The incident was reported on March 22nd, 2020, to the U.S Department of Health and Human Services. The report worked as a reminder of the cyber threats faced by all the laboratories and other healthcare entities that handle personal information of the patient and even their sensitive medical testing data related to the COVID-19 pandemic.
Keith Fricke, the principal consultant at TW-Security, said that the labs are under significant threat because they are handling more tests than regular basis due to the COVID-19 outbreak. Thus, the amount of patient data stored, processed, or transmitted has increased by manifold in volume.
Criminals Are Stealing Personal Data of Patients
The criminals see this as another opportunity to steal information for their financial gains. Additionally, the IT department is working on the proper precautions that must be adopted by the remote workforce and setting up the necessary technology for ensuring the data privacy of COVID-19 medical trials and treatments. The IT experts are doing so that lesser time will be spent on monitoring the network activities by making a contract with a third party who will keep a check on the lab's network and system event logs.
The Breach Tally
The Ambry Genetics breach is the second largest health data breach in 2020, as listed on HHS' HIPPA Breach Reporting Tool website. The website contains a list of health data breaches impacting 500 or more individuals.
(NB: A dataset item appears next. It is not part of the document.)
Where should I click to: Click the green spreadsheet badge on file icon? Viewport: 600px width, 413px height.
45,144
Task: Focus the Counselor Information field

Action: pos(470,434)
The first biggest patient data breach was reported earlier and involved the theft of data from a stolen, unencrypted laptop in February. The massive data breach incident affected 654,400 individuals engaged in lab trials.
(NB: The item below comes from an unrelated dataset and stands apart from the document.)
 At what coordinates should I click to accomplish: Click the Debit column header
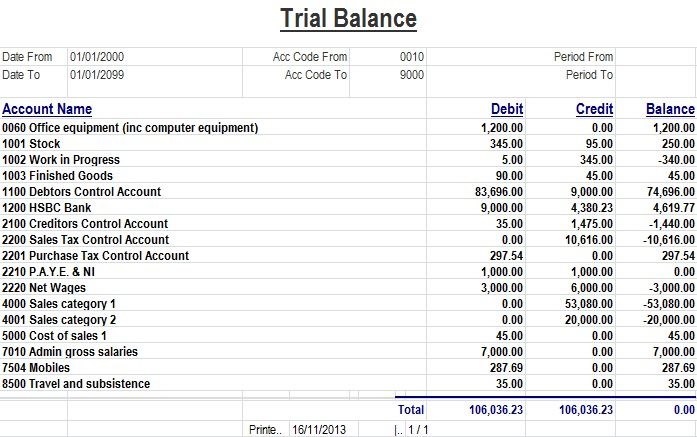[507, 109]
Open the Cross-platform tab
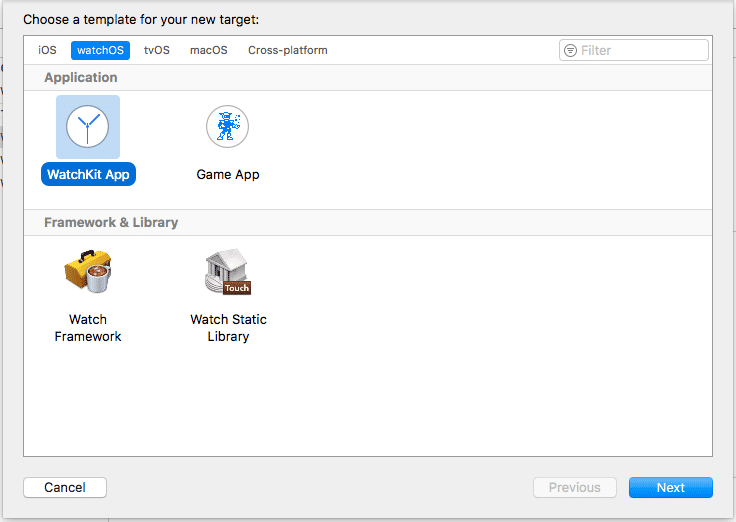The width and height of the screenshot is (736, 522). pos(288,50)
So far, in 2020, 35 of the 36 most significant breaches which were posted to the HHS website were reported as hacking or IT incidents.
Unprotected devices that are stolen or lost can contain lots of information. However, personal devices do not have as much information as clinical systems with huge databases of patients.
Ambry Genetics Data Breach Details
The security team of the Ambry Genetics identified ab unauthorized access to an employee's email account between January 22nd, 2020, and January 24th, 2020.
They initiated the investigation with the help of outside experts. The survey was unable to identify whether there was an unauthorized access to or possession of any particular information from the email account. The team also says that they do not have any information on the misuse of any personal information.